**** PROVIDED MATERIAL

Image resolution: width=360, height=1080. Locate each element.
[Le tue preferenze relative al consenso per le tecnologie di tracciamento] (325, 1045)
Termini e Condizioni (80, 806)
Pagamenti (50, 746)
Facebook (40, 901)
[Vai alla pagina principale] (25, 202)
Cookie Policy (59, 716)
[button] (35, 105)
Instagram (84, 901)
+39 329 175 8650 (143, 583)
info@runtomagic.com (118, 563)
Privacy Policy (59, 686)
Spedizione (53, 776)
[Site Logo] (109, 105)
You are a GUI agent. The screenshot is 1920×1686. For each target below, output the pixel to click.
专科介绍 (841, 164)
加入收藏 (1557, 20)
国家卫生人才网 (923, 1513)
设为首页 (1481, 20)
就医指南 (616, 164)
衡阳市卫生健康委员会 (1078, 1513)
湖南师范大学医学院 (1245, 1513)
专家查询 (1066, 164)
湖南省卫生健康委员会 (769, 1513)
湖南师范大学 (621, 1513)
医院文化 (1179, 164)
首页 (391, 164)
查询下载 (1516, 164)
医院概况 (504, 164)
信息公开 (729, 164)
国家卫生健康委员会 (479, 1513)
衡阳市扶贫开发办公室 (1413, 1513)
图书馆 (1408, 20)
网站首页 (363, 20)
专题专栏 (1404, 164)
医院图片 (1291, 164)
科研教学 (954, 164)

********
**** PROVIDED MATERIAL

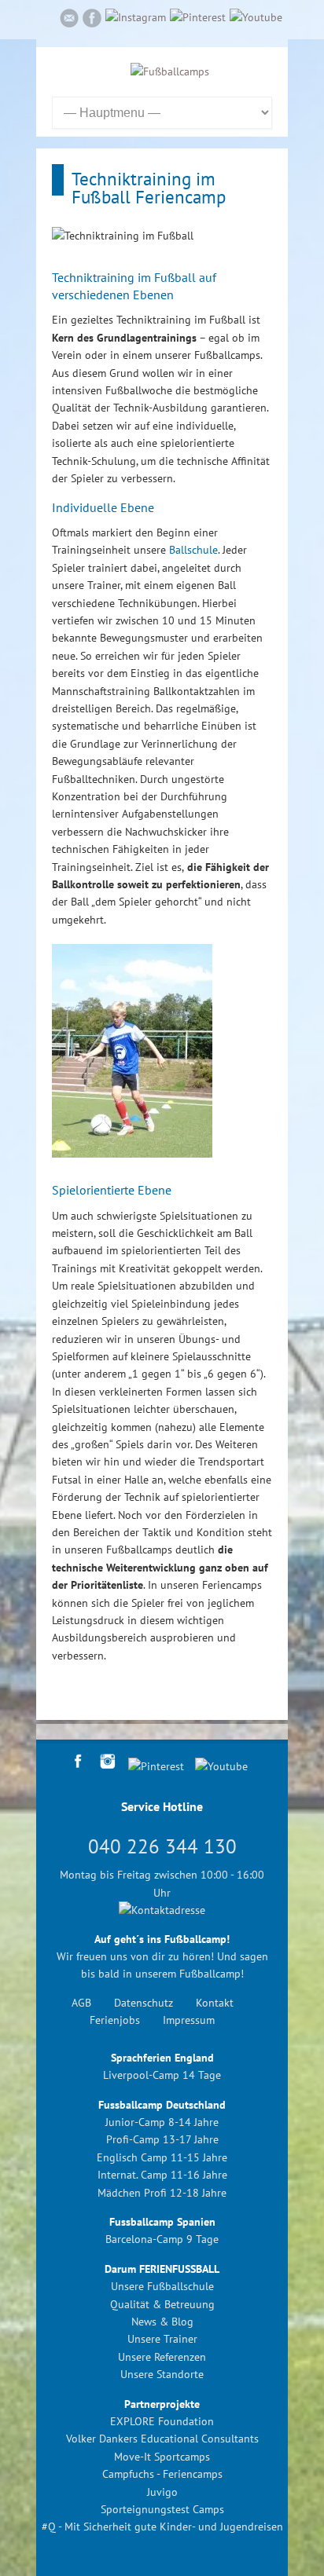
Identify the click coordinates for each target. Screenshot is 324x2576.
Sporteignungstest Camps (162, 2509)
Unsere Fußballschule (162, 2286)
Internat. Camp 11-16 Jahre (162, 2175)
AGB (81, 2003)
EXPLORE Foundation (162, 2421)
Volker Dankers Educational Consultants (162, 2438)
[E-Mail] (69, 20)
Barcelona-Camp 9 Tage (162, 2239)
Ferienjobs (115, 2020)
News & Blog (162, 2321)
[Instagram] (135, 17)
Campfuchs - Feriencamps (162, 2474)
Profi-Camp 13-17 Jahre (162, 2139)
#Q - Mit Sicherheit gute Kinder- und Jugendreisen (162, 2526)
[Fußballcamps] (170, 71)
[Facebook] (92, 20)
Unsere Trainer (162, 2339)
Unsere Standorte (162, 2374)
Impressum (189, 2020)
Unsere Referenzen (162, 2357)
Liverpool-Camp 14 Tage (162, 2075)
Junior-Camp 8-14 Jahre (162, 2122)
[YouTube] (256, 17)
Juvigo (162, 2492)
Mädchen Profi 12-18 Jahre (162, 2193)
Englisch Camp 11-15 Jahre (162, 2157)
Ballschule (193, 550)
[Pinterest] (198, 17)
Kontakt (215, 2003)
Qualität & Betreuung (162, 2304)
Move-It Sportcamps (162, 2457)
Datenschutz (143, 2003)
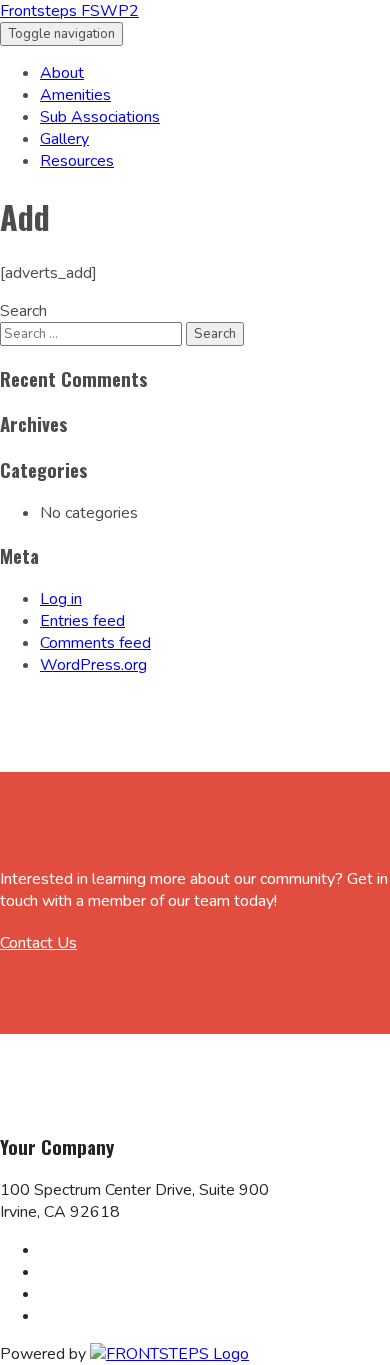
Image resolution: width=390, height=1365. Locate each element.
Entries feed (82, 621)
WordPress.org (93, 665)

********

TASK PROMPT: In the data above, which lines lie between the line with "Facebook (40, 901)" and the line with "湖南省卫生健康委员会 (769, 1513)", inclusive? Print those lines exactly and nothing else.

SOLUTION:
Facebook (40, 901)
[Vai alla pagina principale] (25, 202)
Cookie Policy (59, 716)
[button] (35, 105)
Instagram (84, 901)
+39 329 175 8650 (143, 583)
info@runtomagic.com (118, 563)
Privacy Policy (59, 686)
Spedizione (53, 776)
[Site Logo] (109, 105)
You are a GUI agent. The screenshot is 1920×1686. For each target below, output the pixel to click.
专科介绍 (841, 164)
加入收藏 (1557, 20)
国家卫生人才网 (923, 1513)
设为首页 (1481, 20)
就医指南 (616, 164)
衡阳市卫生健康委员会 (1078, 1513)
湖南师范大学医学院 (1245, 1513)
专家查询 (1066, 164)
湖南省卫生健康委员会 (769, 1513)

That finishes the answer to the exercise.